The “unseen” condition
In the first episode alone, the main character Shinji is thrown into a large-scale battle, literally feeling the pain of every single hit the mecha suit takes. After this traumatising fight, he wakes up and is immediately put through tests and training again to perfect the piloting of his Eva.
Throughout this whole process, no one acknowledges his pain or fear, simply focusing on the fact that he saved the world. Even his commander realises how empty of a compliment it is when she reflects about it briefly, but goes on anyway with giving Shinji orders.
In this fast-paced world, we tend to just go ahead with our daily tasks and goals – even when something emotionally damaging happens to ourselves or others, we soldier on anyway without pausing to simply acknowledge it.

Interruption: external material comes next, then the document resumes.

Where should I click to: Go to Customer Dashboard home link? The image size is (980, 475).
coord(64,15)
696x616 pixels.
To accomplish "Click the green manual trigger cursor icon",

Take some time today to check in with your friends and talk about your emotions, and while things may not be easily solved, you can at least feel more emotionally ready to move on afterwards.
It manifests itself in different ways
Shinji fights alongside other young pilots like Asuka and Rei, all of whom are fighting their own battles that aren’t just Angels. Eventually, as the series develops, we understand that each of them are carrying other emotional baggage.

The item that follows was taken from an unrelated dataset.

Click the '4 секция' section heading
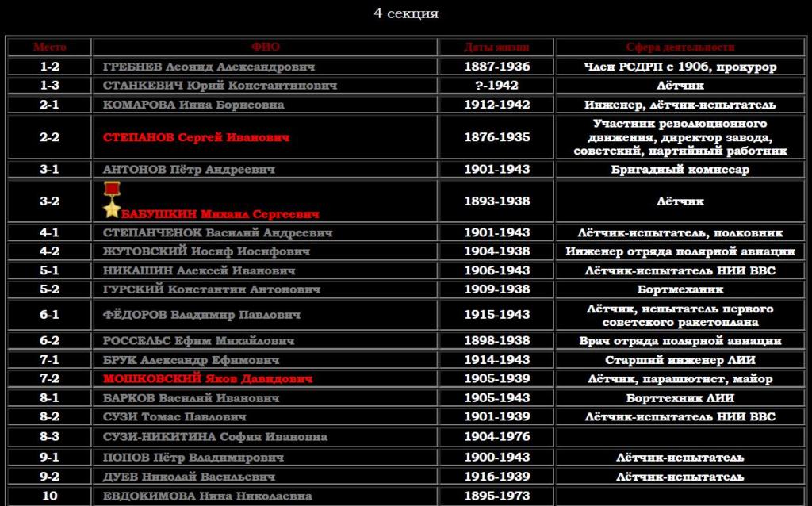The width and height of the screenshot is (812, 506). click(x=406, y=13)
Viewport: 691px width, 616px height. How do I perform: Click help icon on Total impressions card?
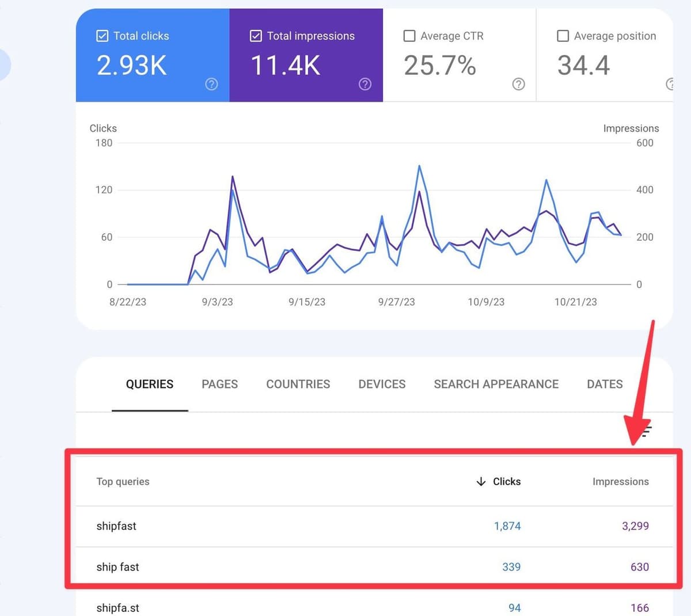[365, 84]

Some may immediately relate to Shinji’s constant cycle of guilt and feeling like a burden, leading to his tendency to escape by hiding in his dorm room. However, Asuka’s overconfident demeanour also serves to act as a mask for her insecurities driven by depression – a coping mechanism to make up for “lost time” and a never ending chase for self-worth by completing tasks. On the other spectrum, Rei is constantly in an emotionless state, just going with the flow and doing what is told. However, this isn’t just her being relaxed, but more of her feeling helpless and unable to be in control.

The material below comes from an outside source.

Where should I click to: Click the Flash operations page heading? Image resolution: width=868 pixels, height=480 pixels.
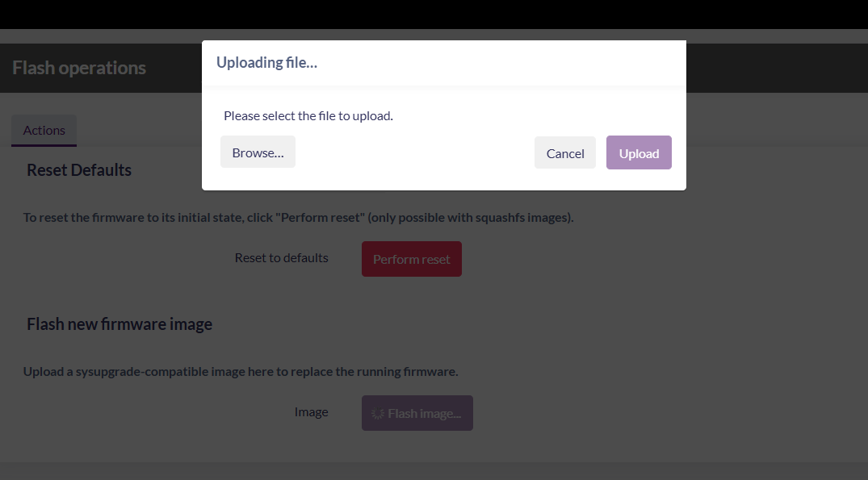click(79, 68)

We tend to have a preconception of what depression might look like, but we all have different coping mechanisms. It’s important to not judge a book by its cover, but spend time listening to those around you and see them for the people that they are.
The small things matter
During the anime, Shinji unexpectedly makes friends with two of his classmates, Aida and Suzuhara. At one of his lower points where he gets constantly guilt-tripped for not wanting to pilot his Eva, these friends took the initiative to show their appreciation for the sacrifices he makes to fight Angels.
In the grand scheme of things, it may seem like these two people mean nothing compared to the pilots, Evas, world destruction and whatnot. Yet, we cannot discount the fact that these little moments help to ground us as people, reminding us that we are more than just the work we do. These 2 friends see past his role as a pilot, and truly root for him because they acknowledge and recognise his struggle.
There is always hope
We can draw many parallels from Evangelion about depression. It is a constant battle, sometimes unseen and takes on different forms. Yet, there is always hope at the end of the tunnel – talking about your emotions with a trusted person, taking pauses to fight another day or distracting yourself with other activities are all valid. As we live our lives, let’s start to be more mindful that everyone is fighting their own battles.
If you have been experiencing negative or flat emotions for some time, do a mood check to see what level of help you need. Depression can be treated, please seek professional help if you have similar symptoms.
If you are engaging in self-harm and feel like ending your life please seek help immediately.